#### Exercise instructions
Could you repeat, exactly and with no pictures, only the lines from the start of the records through the line containing "Screen dimensions: 190x340"?

#### Exercise data
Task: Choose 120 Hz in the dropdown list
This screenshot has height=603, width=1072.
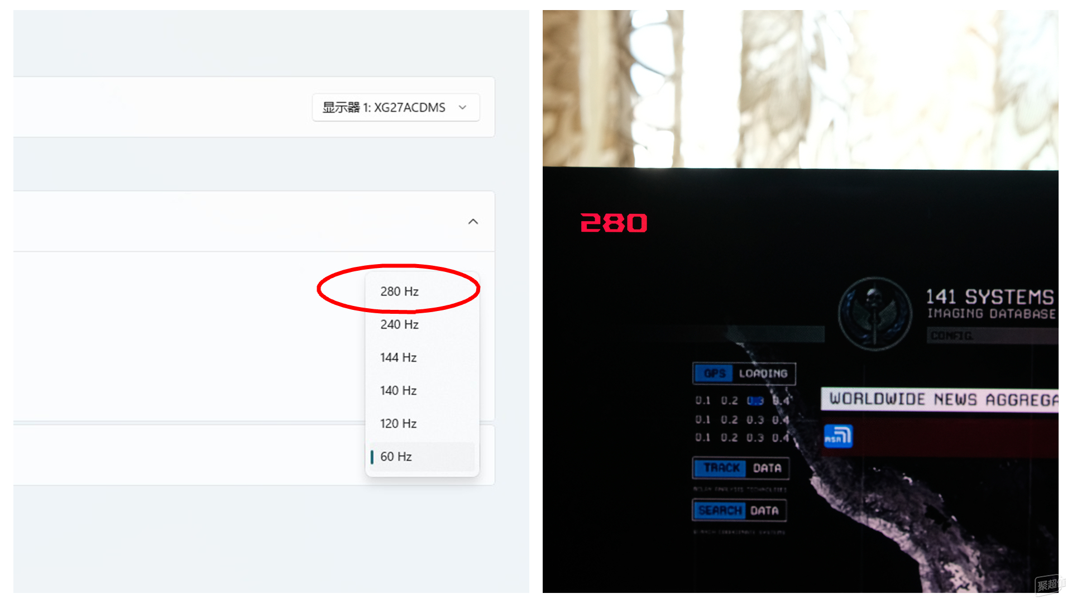Action: pos(422,423)
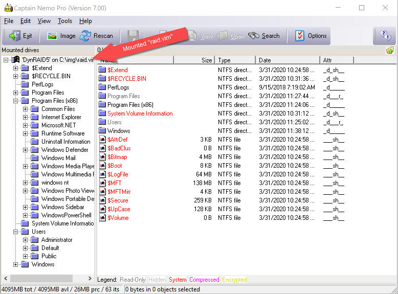The width and height of the screenshot is (398, 294).
Task: Click the tree pane horizontal scrollbar right arrow
Action: [x=91, y=279]

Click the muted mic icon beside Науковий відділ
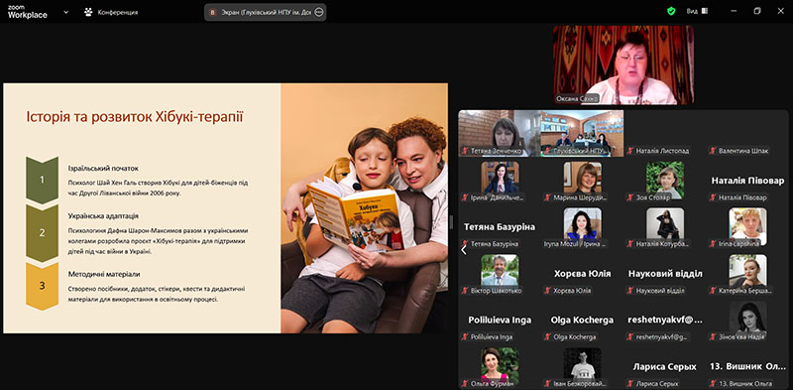[x=630, y=290]
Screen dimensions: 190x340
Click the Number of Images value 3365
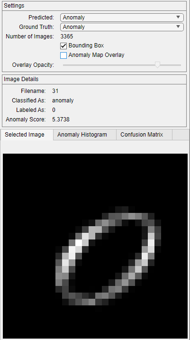click(x=67, y=37)
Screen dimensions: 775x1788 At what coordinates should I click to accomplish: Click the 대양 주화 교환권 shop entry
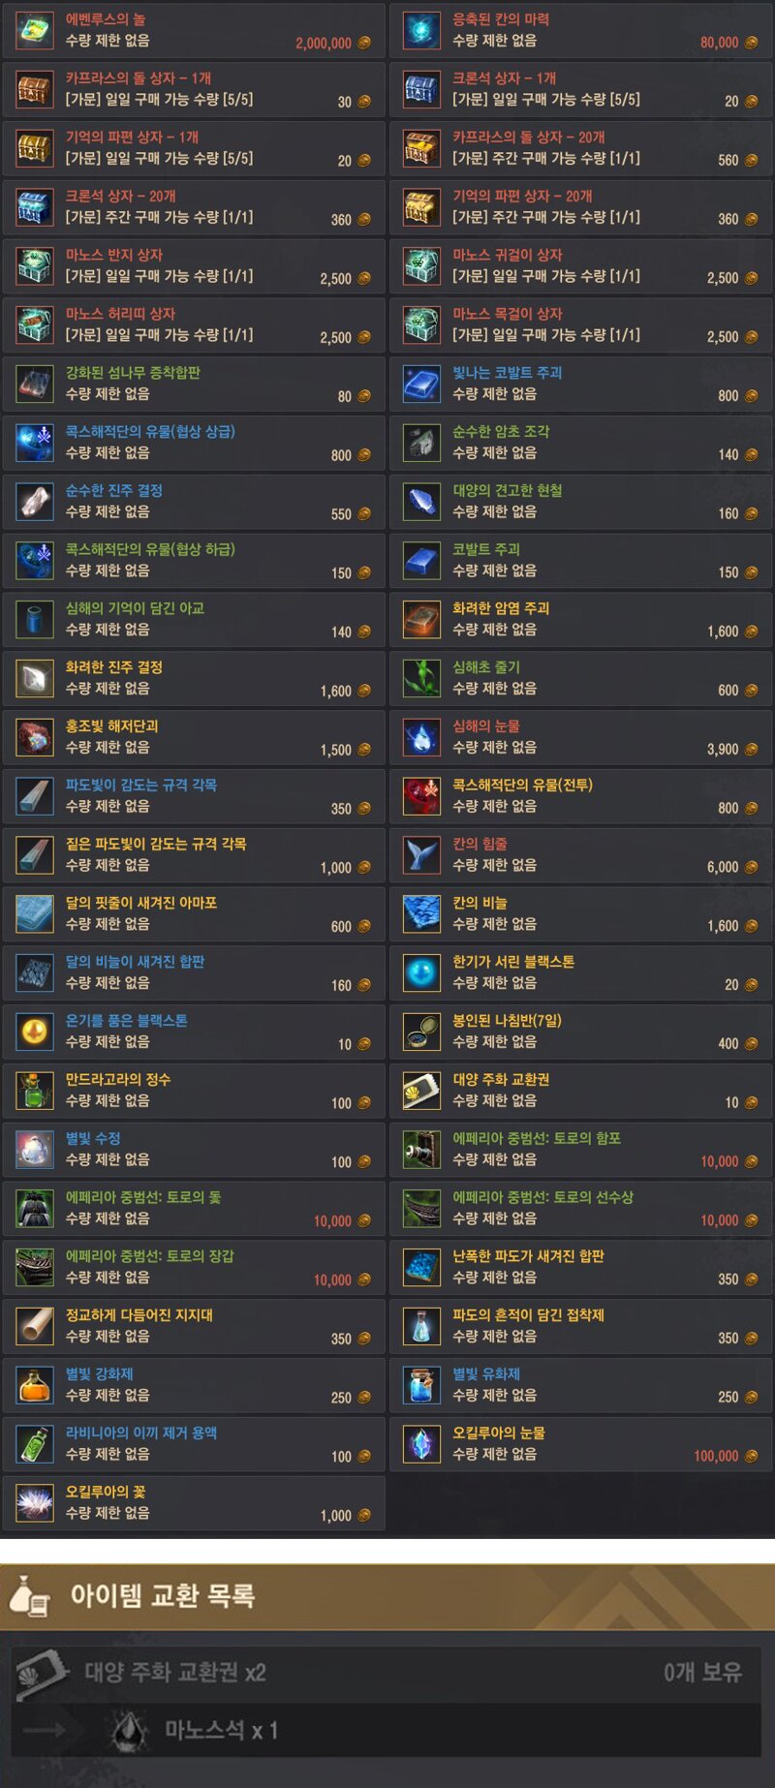tap(580, 1092)
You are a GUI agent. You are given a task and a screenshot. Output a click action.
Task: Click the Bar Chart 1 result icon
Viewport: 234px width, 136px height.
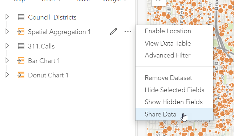pyautogui.click(x=21, y=60)
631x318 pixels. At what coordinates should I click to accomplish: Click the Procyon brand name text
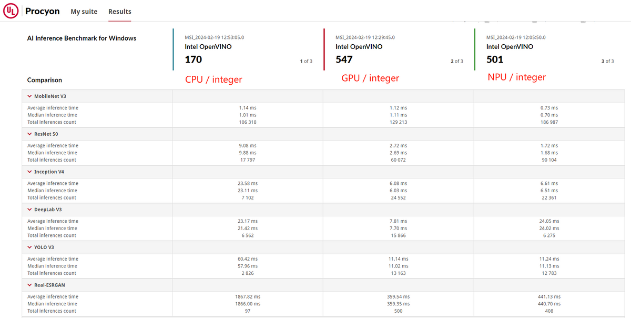tap(43, 11)
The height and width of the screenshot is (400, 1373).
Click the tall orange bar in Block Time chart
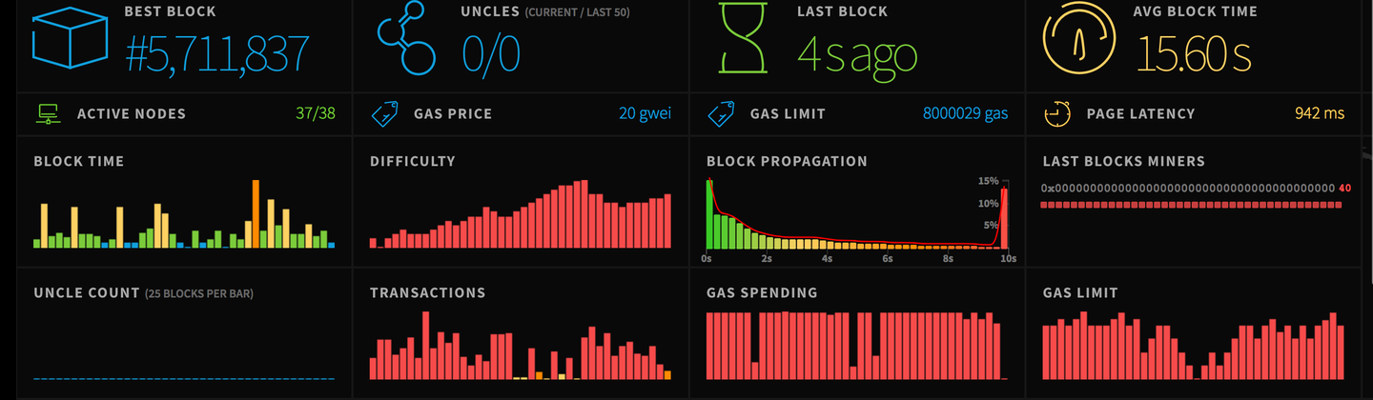pyautogui.click(x=256, y=213)
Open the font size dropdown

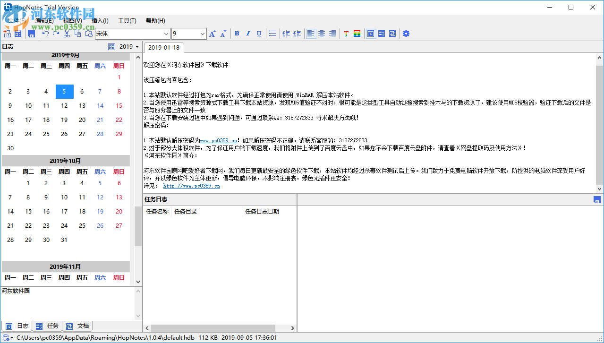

#### Result of the exercise
Task: Choose 120 Hz in the dropdown list
This screenshot has height=603, width=1072.
Action: pos(422,423)
The width and height of the screenshot is (398, 294).
Task: Click the tree pane horizontal scrollbar right arrow
Action: [x=91, y=279]

Click the muted mic icon beside Науковий відділ
[x=630, y=290]
Screen dimensions: 190x340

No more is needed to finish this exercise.